%%
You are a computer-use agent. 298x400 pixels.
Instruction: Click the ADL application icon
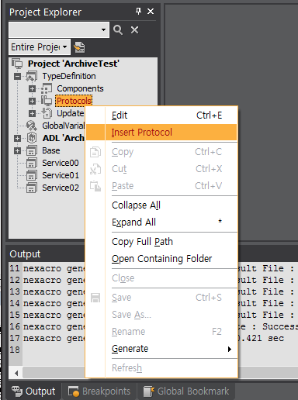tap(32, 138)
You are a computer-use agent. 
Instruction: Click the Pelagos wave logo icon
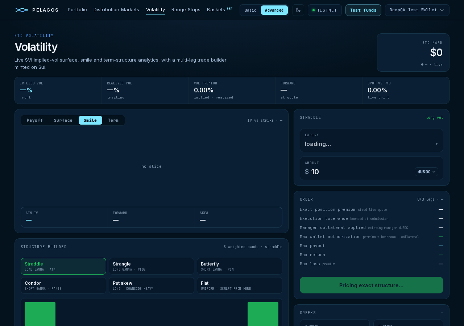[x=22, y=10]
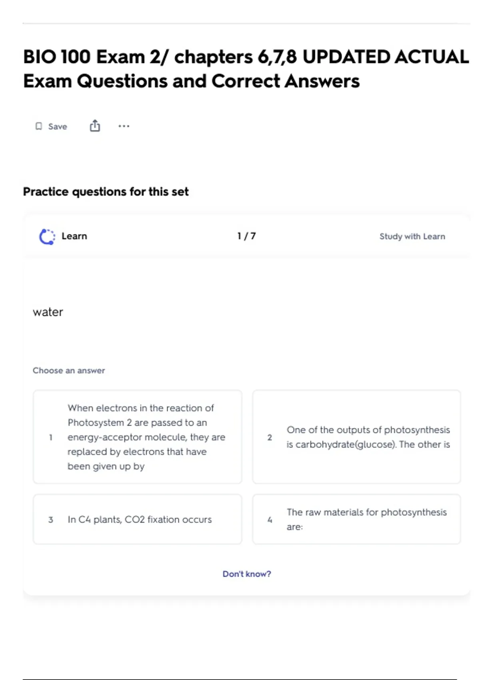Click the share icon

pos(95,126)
%%
Exercise goal:
From the records above, copy each line in which the string "computer" occurs.

Answer to this task:
You are a computer-use agent. 298x400 pixels.
You are a computer-use agent. 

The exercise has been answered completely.